**YOUR GOAL:** Turn the part of the listing that starts with the line containing "Click the bullet" and goes through the line containing "Screen dimensions: 917x2073 click(872, 104)" into a numbered list, leaving out any blank lines.
+++
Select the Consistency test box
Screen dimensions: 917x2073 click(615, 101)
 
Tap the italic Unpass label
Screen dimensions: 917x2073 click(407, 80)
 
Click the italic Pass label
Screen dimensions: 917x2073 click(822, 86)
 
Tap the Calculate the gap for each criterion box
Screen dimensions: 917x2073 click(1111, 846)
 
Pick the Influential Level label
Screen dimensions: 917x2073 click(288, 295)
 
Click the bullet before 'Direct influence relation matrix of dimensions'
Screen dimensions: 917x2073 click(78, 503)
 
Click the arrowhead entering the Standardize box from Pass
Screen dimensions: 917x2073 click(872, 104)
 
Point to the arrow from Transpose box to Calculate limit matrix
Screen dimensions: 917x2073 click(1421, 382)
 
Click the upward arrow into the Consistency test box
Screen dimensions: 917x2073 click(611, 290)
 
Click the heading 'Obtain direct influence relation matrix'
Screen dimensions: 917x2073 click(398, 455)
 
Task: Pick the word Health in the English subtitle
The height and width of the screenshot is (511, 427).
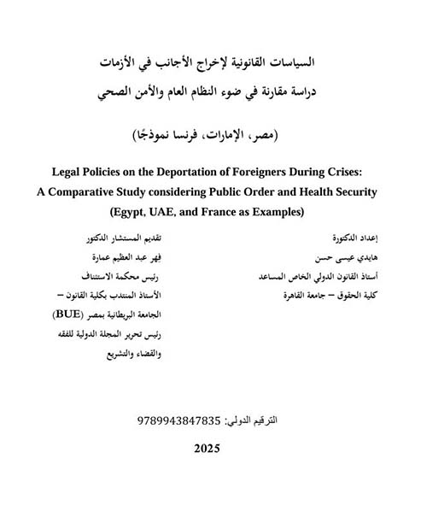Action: (x=322, y=191)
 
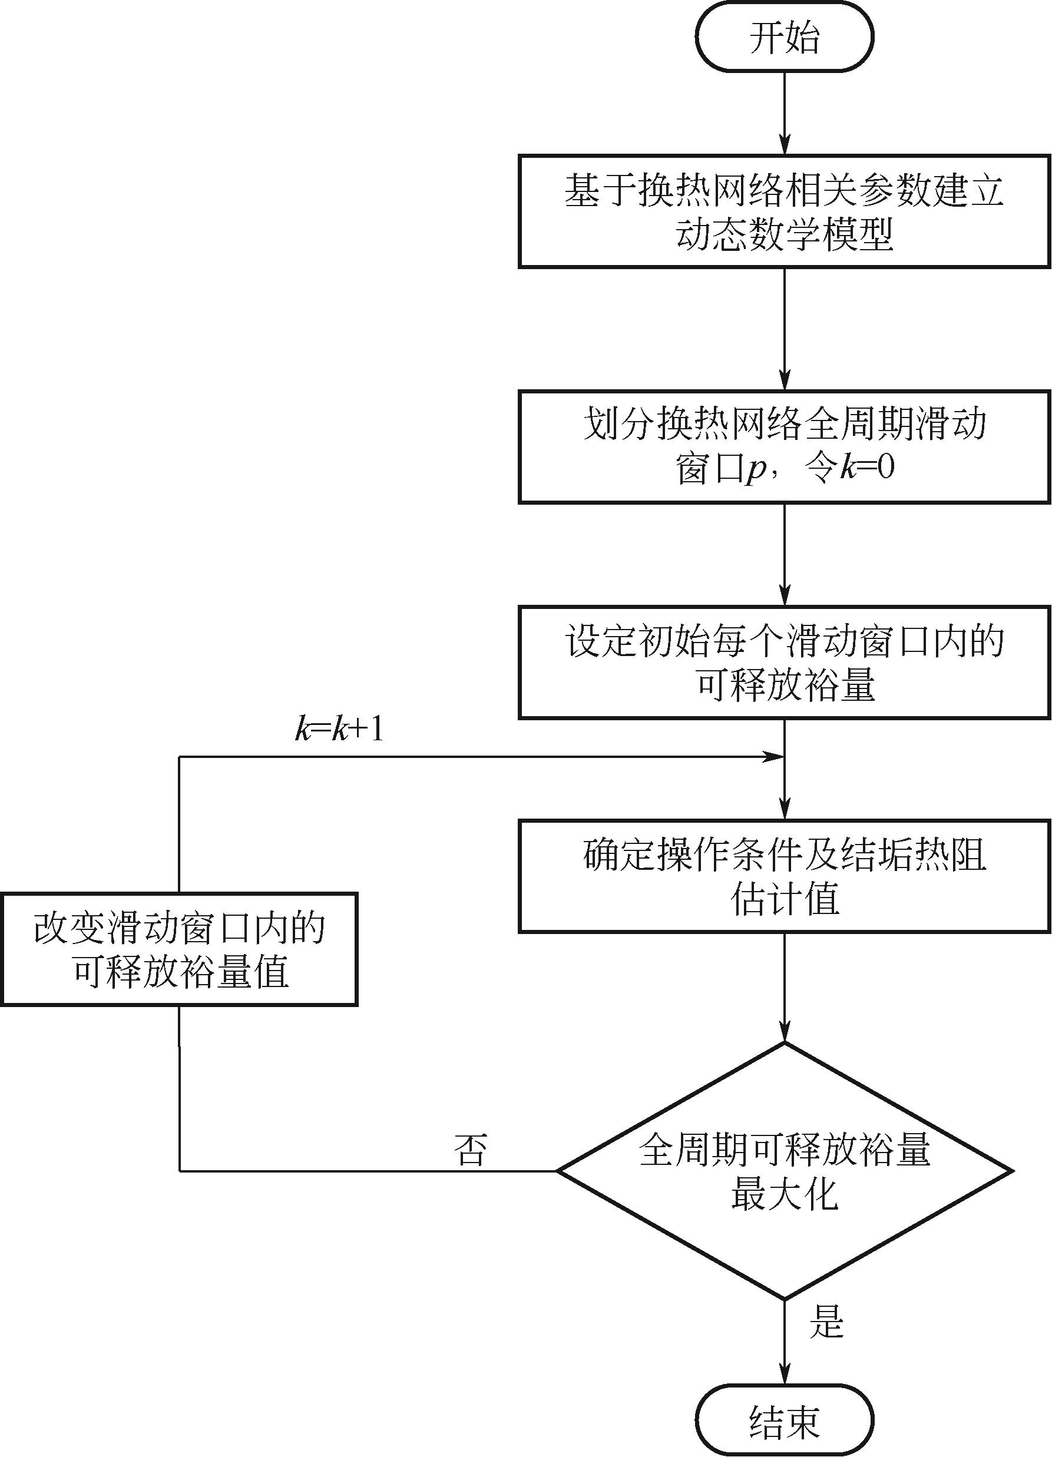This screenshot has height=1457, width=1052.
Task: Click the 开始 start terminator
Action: (784, 37)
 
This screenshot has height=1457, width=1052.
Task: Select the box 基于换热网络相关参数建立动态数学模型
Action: (784, 211)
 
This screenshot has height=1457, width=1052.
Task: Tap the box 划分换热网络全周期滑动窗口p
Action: (784, 447)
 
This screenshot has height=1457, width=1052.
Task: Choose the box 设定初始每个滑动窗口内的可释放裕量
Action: (784, 663)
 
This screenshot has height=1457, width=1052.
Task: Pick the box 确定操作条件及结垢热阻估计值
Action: (784, 876)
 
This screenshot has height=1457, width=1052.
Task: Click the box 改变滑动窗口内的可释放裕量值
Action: (179, 949)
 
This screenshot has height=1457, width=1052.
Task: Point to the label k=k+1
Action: (339, 730)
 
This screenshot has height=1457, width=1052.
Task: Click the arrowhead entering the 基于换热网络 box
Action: (784, 145)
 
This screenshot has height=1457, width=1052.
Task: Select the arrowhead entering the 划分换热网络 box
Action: (784, 381)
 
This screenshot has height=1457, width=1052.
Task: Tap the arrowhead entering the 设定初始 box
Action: (784, 596)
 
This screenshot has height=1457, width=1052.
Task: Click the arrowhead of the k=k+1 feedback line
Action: (773, 757)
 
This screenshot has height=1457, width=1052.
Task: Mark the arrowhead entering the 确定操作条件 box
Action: (784, 811)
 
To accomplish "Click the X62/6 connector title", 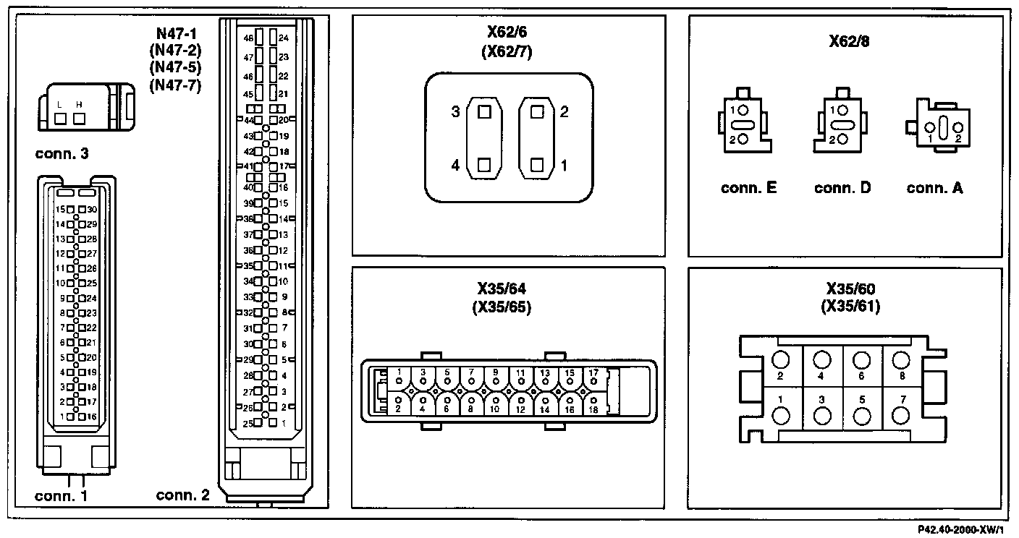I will [x=509, y=34].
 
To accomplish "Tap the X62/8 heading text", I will [x=849, y=41].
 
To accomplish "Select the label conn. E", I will [x=748, y=188].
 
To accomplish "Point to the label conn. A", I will [x=934, y=188].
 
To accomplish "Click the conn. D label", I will [x=842, y=188].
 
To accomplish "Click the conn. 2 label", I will [x=182, y=495].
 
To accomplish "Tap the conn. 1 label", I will [x=61, y=496].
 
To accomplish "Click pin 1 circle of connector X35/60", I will [x=782, y=417].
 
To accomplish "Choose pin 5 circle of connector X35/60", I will [x=861, y=417].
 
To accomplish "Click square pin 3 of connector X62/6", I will [x=483, y=112].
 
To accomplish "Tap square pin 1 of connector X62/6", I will [x=536, y=165].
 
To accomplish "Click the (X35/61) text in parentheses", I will [x=850, y=306].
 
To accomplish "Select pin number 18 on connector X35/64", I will [x=593, y=409].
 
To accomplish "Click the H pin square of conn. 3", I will [x=80, y=118].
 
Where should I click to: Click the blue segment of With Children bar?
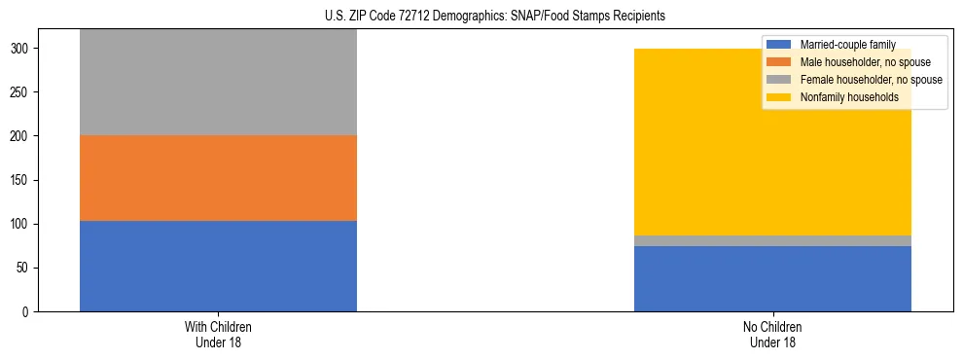218,266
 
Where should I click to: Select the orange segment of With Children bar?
218,178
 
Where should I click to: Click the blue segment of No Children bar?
772,278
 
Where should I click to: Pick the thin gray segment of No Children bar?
772,240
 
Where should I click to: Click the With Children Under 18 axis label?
218,334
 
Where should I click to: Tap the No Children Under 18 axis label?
772,334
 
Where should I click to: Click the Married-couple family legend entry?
846,45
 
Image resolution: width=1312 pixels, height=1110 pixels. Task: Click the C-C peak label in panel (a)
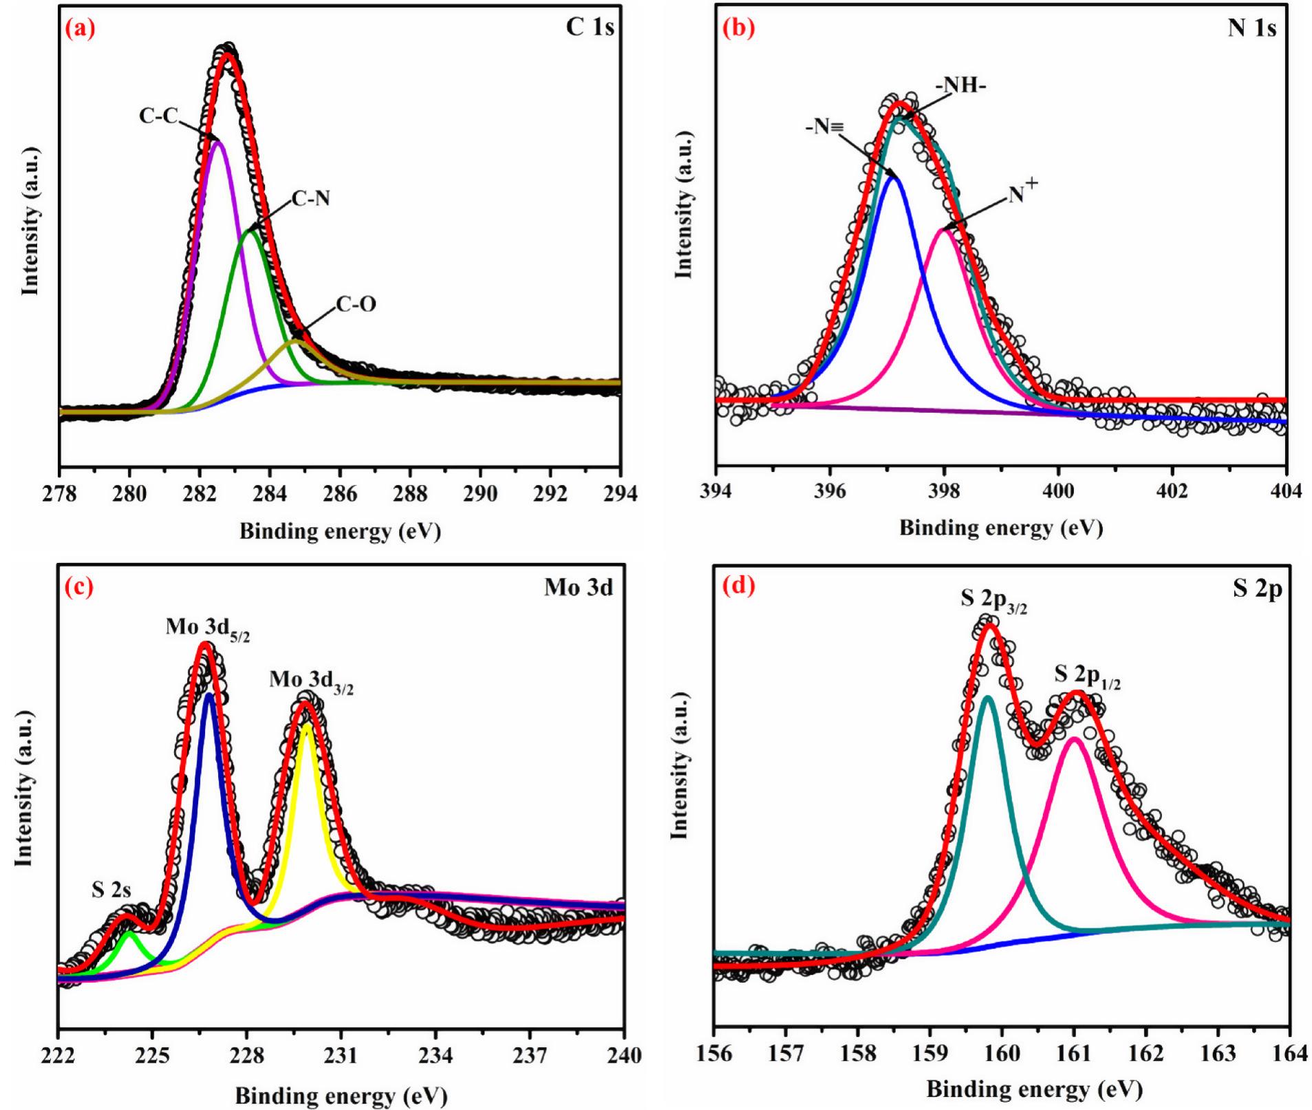click(x=158, y=116)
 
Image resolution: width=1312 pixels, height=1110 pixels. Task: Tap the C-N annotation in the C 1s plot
click(x=311, y=199)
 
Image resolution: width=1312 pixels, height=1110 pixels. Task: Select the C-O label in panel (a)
click(x=356, y=304)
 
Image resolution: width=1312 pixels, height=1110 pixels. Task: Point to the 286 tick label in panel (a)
click(x=340, y=494)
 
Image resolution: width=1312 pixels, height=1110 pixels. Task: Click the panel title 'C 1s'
click(x=590, y=27)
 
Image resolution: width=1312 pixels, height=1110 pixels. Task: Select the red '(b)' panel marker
click(x=738, y=28)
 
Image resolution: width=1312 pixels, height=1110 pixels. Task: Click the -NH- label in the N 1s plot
click(x=960, y=86)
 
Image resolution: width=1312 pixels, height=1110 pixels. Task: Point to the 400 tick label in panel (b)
click(x=1058, y=491)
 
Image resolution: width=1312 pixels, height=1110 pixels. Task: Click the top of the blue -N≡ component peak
click(x=894, y=178)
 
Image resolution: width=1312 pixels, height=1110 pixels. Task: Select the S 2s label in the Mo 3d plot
click(x=111, y=890)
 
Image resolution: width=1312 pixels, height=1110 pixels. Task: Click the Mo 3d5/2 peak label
click(x=207, y=628)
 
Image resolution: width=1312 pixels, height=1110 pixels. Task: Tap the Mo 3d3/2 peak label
click(x=311, y=681)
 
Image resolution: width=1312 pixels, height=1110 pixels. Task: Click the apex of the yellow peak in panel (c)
click(x=307, y=725)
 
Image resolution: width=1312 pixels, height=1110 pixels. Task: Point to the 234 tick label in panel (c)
click(x=435, y=1055)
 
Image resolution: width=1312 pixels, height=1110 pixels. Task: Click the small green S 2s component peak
click(x=129, y=934)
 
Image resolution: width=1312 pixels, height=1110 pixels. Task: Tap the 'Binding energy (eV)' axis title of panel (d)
click(x=1034, y=1089)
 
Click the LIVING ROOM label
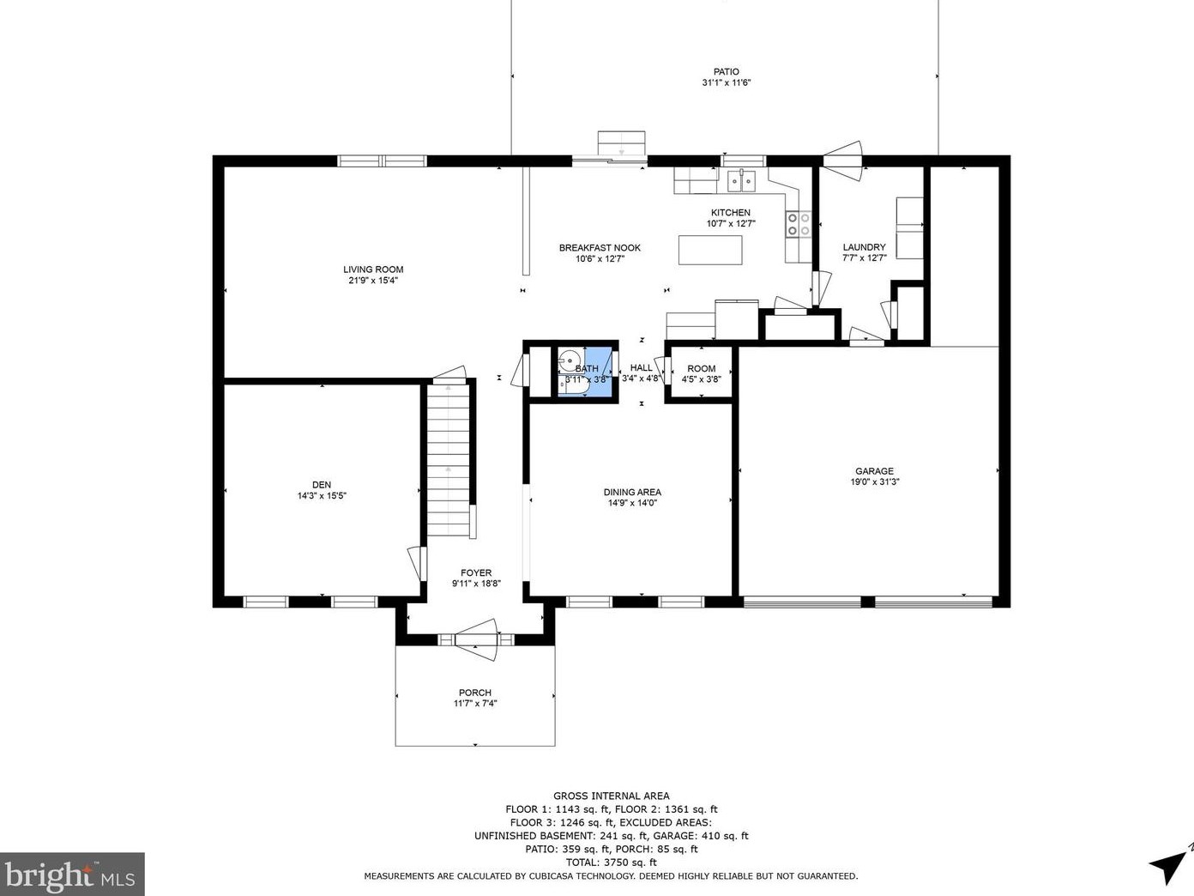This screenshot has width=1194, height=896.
+++
**SOLUTION TO THE EXERCISE:**
1. Click the bullet before 'Direct influence relation matrix of dimensions'
2. Screen dimensions: 917x2073 click(78, 503)
3. Click the arrowhead entering the Standardize box from Pass
4. Screen dimensions: 917x2073 click(872, 104)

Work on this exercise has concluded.